MITTRが選ぶ、2021年の「最低なテクノロジー」5選
MITテクノロジーレビュー は毎年、その年の失敗したイノベーションを選んで年末に発表している。2021年にリストアップしたのは、効かないのに承認された高価なアルツハイマー薬、宇宙へ行く億万長者、美顔フィルターなどだ。 by Antonio Regalado2022.01.04
これまでにないほど、私たちは課題解決のためにテクノロジーに依存している。テクノロジーによる課題解決は、うまくいくこともある。新型コロナウイルス感染症(COVID-19)ワクチンは、新型コロナによる死亡者数を減少させた。ウイルス検査や治療薬もそうだ。
だが、この記事で取り上げるのは、2021年に成功したことではない。ここに掲載するのは、MITテクノロジーレビュー が毎年発表している、その年のうまくいかなかったイノベーションのリストである。メタバースからアルツハイマー治療薬まで、失敗したテクノロジー(あるいは必要以上にうまくいってしまったテクノロジー)、誰にも見つけてほしくなかった発見、人間の知性のダークサイドが生み出した発明品たちだ。
1. バイオジェンのアルツハイマー病治療薬
最良な薬とは、安価で安全、かつ効果のある薬だ。骨をギブスで固定したり、虫歯を治療したり、1ドルのポリオワクチンを投与したりすることを思い浮かべてほしい。2021年の最悪の薬は、まさにその逆である。「アデュカヌマブ(Aduhelm)」は、6月に米国で発売されたアルツハイマー病治療薬であり、その価格は年間5万6400ドルにものぼる。にもかかわらず、アルツハイマー病患者に効果があるという証拠は少なく、一方で重篤な脳腫脹のリスクがある。

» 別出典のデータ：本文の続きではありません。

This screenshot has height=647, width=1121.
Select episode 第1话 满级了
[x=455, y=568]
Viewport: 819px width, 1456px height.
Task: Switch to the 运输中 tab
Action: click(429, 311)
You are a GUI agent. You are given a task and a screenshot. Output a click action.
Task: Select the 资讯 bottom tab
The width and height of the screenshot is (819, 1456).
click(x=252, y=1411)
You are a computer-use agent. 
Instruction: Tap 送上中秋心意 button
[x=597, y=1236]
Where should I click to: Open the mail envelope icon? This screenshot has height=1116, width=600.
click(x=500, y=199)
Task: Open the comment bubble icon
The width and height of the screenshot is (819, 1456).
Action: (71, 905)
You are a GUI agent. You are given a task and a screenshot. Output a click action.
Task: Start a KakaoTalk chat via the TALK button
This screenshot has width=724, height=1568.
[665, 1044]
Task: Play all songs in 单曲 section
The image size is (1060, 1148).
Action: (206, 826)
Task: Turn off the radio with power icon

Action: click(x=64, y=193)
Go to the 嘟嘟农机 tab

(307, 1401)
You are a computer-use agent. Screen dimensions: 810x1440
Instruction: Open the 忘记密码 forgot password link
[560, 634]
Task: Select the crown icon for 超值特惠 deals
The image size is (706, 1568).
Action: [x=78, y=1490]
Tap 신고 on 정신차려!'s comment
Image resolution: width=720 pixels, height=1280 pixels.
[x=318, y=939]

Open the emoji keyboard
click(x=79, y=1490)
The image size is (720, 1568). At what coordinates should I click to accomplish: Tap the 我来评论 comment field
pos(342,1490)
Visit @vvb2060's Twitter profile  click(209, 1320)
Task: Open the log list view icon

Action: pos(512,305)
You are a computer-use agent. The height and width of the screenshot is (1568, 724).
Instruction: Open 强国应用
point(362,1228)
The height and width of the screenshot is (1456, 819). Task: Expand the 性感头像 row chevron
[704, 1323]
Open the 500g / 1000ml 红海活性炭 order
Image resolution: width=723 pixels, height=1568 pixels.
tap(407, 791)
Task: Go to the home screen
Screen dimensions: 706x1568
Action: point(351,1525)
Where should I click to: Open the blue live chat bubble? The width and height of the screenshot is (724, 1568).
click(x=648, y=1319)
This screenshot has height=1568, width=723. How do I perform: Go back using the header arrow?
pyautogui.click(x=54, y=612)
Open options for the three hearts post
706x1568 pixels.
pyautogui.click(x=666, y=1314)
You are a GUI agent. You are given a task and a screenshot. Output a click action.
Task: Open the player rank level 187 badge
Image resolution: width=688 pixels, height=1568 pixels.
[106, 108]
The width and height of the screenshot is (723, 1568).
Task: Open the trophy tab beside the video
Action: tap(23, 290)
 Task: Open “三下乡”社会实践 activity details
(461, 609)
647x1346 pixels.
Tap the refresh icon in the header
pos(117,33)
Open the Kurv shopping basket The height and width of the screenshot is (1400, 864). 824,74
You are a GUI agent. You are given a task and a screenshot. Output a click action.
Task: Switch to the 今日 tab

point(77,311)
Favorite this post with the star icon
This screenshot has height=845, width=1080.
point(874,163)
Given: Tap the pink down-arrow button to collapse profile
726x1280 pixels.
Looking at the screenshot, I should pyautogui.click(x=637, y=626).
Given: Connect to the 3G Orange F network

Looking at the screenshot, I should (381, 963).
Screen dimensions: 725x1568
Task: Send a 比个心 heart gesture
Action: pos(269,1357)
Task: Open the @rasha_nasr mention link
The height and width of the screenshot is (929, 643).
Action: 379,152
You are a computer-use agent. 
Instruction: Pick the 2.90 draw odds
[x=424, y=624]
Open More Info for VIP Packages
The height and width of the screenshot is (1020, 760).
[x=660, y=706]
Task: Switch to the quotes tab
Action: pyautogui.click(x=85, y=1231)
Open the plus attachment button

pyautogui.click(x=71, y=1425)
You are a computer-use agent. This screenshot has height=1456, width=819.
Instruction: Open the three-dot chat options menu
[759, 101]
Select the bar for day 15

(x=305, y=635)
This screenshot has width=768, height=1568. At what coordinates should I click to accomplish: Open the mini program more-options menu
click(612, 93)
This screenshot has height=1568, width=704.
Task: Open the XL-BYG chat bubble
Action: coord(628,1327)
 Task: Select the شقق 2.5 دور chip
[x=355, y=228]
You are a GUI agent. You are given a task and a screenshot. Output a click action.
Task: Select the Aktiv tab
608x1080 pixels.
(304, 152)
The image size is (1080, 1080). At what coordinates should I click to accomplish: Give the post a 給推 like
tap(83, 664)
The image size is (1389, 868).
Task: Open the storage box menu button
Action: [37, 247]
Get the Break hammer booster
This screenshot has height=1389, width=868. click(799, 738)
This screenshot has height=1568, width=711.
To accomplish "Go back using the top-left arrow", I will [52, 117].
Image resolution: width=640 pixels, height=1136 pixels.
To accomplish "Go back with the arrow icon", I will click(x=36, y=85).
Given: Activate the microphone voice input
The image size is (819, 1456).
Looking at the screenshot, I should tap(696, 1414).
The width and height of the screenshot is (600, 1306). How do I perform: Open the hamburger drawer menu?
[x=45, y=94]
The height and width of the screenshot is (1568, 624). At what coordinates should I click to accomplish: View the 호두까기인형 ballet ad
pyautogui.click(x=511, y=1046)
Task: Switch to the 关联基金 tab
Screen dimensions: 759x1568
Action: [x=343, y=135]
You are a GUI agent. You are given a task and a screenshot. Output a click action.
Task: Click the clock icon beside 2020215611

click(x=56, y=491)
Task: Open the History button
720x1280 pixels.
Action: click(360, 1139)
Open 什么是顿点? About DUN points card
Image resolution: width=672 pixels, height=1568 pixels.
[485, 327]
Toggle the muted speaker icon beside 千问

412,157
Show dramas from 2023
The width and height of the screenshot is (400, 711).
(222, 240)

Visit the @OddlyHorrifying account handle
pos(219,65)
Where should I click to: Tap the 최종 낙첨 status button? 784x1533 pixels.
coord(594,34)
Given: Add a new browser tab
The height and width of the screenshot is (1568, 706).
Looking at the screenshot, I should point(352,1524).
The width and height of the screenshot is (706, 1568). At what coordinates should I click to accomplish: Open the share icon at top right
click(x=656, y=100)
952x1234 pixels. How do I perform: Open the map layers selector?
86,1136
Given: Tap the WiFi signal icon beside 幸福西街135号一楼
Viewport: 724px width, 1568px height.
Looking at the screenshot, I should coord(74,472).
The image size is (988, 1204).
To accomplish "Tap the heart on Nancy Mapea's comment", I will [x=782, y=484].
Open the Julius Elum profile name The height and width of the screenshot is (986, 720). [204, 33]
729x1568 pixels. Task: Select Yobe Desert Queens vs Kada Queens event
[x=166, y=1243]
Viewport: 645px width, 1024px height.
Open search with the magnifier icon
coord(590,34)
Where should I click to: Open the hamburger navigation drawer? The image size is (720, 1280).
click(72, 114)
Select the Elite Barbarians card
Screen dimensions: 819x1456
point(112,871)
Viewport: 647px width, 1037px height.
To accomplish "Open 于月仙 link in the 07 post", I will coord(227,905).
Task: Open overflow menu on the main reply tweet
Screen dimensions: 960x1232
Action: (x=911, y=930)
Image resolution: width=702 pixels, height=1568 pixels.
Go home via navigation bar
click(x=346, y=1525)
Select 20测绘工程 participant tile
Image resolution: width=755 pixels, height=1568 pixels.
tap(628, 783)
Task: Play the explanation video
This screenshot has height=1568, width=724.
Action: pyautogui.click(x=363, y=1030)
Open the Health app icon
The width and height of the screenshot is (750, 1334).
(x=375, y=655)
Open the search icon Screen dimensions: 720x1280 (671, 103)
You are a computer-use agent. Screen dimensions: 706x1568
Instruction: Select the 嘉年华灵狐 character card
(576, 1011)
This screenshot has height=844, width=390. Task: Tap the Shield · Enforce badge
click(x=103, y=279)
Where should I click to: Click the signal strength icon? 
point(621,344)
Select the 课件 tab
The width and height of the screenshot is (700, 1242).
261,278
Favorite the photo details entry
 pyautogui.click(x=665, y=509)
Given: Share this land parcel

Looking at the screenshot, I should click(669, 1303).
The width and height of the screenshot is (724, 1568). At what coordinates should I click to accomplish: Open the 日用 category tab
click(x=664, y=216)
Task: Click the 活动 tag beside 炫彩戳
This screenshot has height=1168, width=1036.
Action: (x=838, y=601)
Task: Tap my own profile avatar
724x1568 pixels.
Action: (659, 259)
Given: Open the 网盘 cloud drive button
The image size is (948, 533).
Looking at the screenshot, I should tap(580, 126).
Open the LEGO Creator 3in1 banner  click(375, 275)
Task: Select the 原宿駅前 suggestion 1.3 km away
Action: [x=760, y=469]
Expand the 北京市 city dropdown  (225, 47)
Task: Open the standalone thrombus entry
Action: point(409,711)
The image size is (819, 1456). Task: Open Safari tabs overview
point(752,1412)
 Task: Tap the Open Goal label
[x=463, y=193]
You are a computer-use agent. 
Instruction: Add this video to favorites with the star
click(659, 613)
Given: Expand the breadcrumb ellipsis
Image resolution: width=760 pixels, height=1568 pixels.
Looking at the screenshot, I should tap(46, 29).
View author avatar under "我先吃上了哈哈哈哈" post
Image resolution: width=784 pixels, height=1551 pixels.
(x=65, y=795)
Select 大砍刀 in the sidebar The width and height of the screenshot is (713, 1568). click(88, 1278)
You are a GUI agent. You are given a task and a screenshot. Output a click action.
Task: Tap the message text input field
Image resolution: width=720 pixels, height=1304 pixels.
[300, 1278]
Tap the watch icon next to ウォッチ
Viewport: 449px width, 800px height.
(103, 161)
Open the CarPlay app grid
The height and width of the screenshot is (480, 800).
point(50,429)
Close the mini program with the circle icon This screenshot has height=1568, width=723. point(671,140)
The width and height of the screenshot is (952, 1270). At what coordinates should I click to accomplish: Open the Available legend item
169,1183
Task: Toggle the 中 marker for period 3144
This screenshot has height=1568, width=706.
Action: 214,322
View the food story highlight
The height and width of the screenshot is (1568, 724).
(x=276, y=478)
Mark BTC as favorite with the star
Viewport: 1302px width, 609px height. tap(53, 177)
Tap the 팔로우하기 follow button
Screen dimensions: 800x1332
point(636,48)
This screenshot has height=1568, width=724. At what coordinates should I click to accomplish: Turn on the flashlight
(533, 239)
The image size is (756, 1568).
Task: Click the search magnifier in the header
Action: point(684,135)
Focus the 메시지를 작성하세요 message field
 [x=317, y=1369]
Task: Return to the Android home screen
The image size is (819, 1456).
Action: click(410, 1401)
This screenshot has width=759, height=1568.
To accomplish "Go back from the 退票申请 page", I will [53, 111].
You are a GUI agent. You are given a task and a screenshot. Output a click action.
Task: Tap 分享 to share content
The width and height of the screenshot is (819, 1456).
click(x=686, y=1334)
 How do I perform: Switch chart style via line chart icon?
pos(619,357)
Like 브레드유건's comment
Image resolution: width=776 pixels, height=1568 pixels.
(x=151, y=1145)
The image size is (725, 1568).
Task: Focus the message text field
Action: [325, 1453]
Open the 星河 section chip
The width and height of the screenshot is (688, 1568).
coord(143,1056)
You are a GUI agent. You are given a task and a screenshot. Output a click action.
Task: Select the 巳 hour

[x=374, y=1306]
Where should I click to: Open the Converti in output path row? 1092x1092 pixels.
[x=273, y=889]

バイオジェン(Biogen)が販売するアデュカヌマブは、脳内のプラークに付着する抗体医薬である。大規模なヒト臨床試験で失敗し、アルツハイマー病患者に対する具体的な有効性は確認されなかった。しかし、同社と米国食品医薬局(FDA)は、FDAの諮問委員会の専門家らの反対を押し切り、同治療薬を6月に承認することを決定。諮問委員の数人が辞任する事態となった。辞任した専門家の一人である米ハーバード大医科大学院のアーロン・ケッセルハイム教授は、同治療薬の承認決定までの一連の流れについて、「最近の米国では最悪の承認判断だろう」と述べた。
確かに、アルツハイマー病には新しい治療法が必要とされている。しかし、今回の承認は、「サロゲート(代用)マーカー」として知られる弱い種類の証拠を用いて医薬品を承認するという懸念される傾向を示している。アデュカヌマブは、認知症のマーカーである脳のプラークを測定可能な形で減少させることから、FDAはアルツハイマー病患者に効果をもたらす「合理的な可能性」があるとの決定を下した。このような推測における問題点は、プラークが病気の原因なのか、それとも症状の一つなのかが分かっていないということだ。
20年ぶりのアルツハイマー病の新薬であるアデュカヌマブは、すでに大失敗に終わっている。同治療薬が投与されている患者は少なく、売上もごくわずかで、これまでに少なくとも1人が投与による脳腫脹で死亡している。承認後、バイオジェンは薬価を半分に下げ、主任研究員は突然辞任した。